# 410 Pump Project



## wader (Dec 9, 2004)

Was lusting for a 410 pump for a long time, and the 42 Winchesters were just way too far out of reach. Found this gem on a shelf in a gun store, and decided she needed me. It's a H&R 402, which is most likely their tribute to, or ripoff of the 42 Winnie. Either way she fit my budget, and pointed pretty good. The metal was refinished with OxPho Blue, and the wood with thinned BLO. Receiver side plates and trigger group are in AlumaHyde 2 in gloss ruger gray. I am thinking of refinishing them again in a darker color. Here are some before, during and after pics.


----------



## Smallmouth Crazy (Apr 4, 2006)

I have a 870 Express 410 that I bought years back, plan to give it to my son soon.


----------



## wader (Dec 9, 2004)

Took the 410 out to the field this afternoon and managed to shoot 3 doves with it. My longest kill was at 30 yards. I think I have found my new dove gun. My ears aren't ringing, and my shoulder and face aren't beat up from recoil.


----------



## Snagman (Jun 28, 2008)

Well done, wader !!!
That is a great find and restoration. My first shotgun was a Savage 220A in 
.410 given to me by my Grandfather in the early sixties and it remains my favorite squirrel weapon of choice.


----------



## Smallmouth Crazy (Apr 4, 2006)

My first shotgun was a 410 as well, it was a bolt action Mossberg that my Dad bought from my Uncle for $10...came with a handful of shells as well.


----------

§ **What to work on**
1 - Answer these from the 410 pump thread:
(a) What finish did wader put on the receiver side plates and trigger group?
(b) How far away was wader's longest dove kill?
(c) How much did Smallmouth Crazy's Dad pay for the bolt action Mossberg?
2 - Reproduce the part of the 410 pump thread starting at "That is a great" and ending at "shells as well.".
Rely only on the 410 pump thread.

§ **Provided data**
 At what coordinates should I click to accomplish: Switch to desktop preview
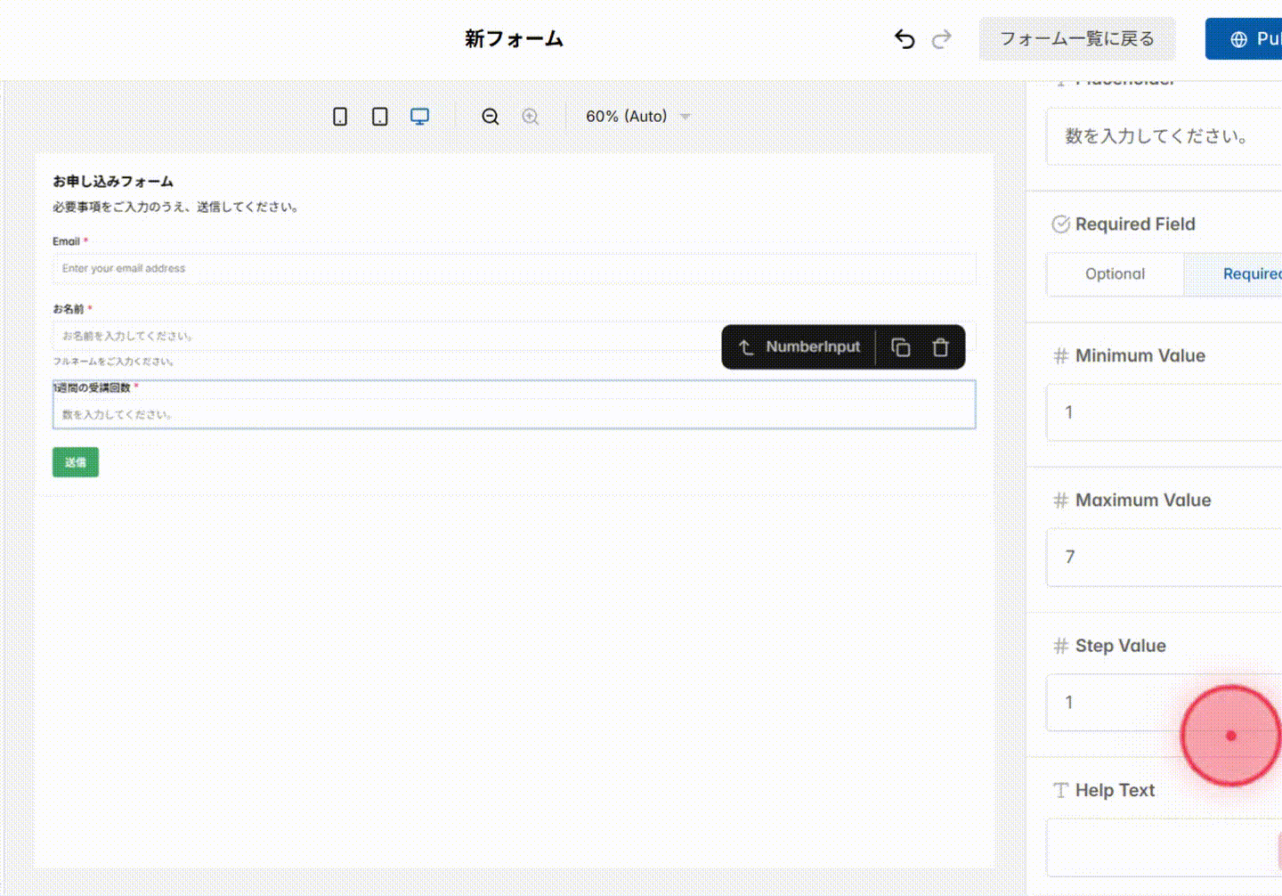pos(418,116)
---
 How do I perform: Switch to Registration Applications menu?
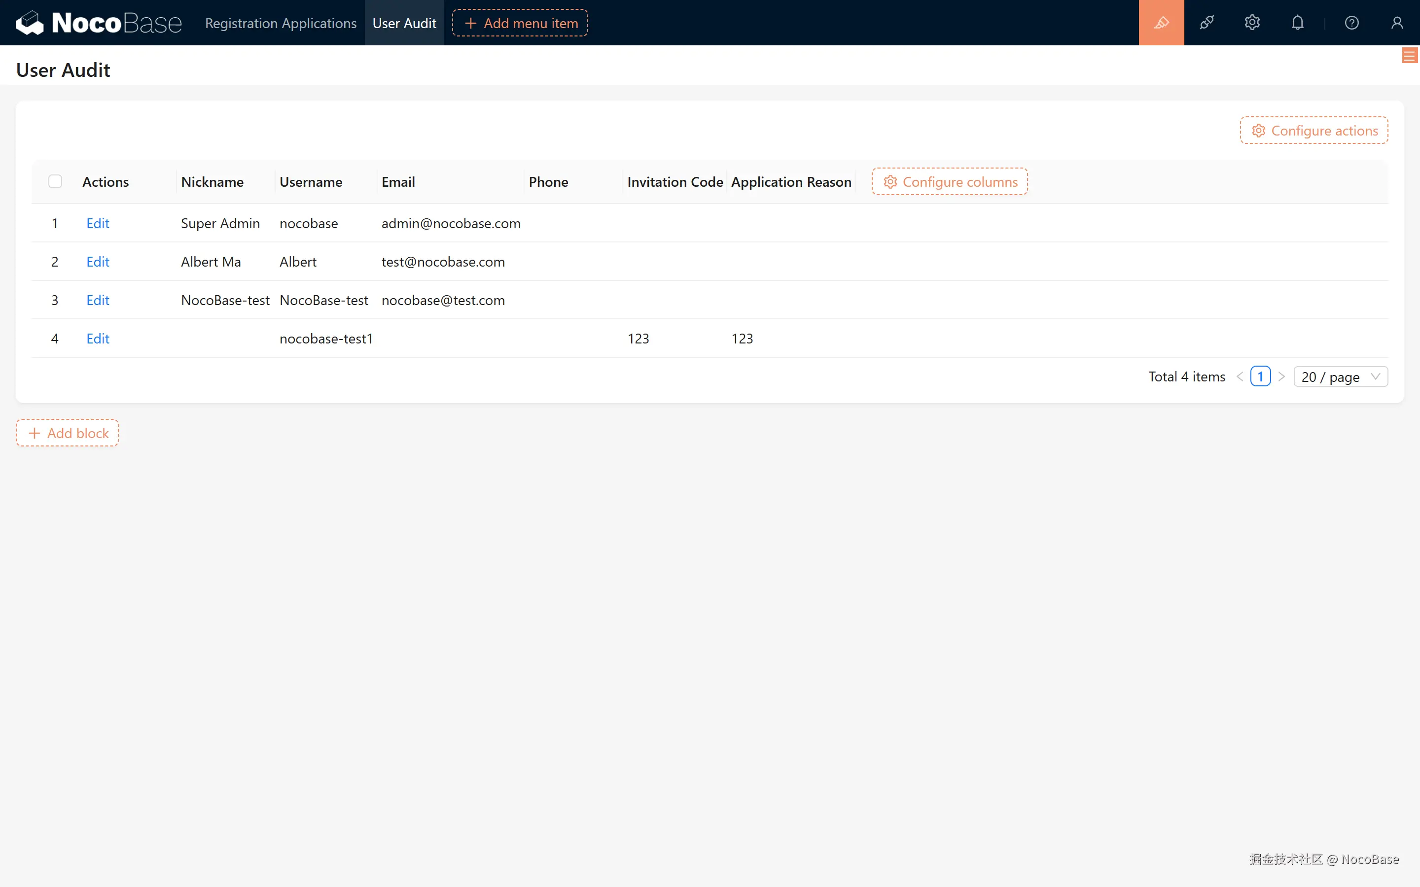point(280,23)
...
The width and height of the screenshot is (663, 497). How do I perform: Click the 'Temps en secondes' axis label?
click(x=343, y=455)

§ **Per-task outputs**
1 -
(a) AlumaHyde 2 in gloss ruger gray
(b) 30 yards
(c) $10

2 -
That is a great find and restoration. My first shotgun was a Savage 220A in 
.410 given to me by my Grandfather in the early sixties and it remains my favorite squirrel weapon of choice.


----------



## Smallmouth Crazy (Apr 4, 2006)

My first shotgun was a 410 as well, it was a bolt action Mossberg that my Dad bought from my Uncle for $10...came with a handful of shells as well.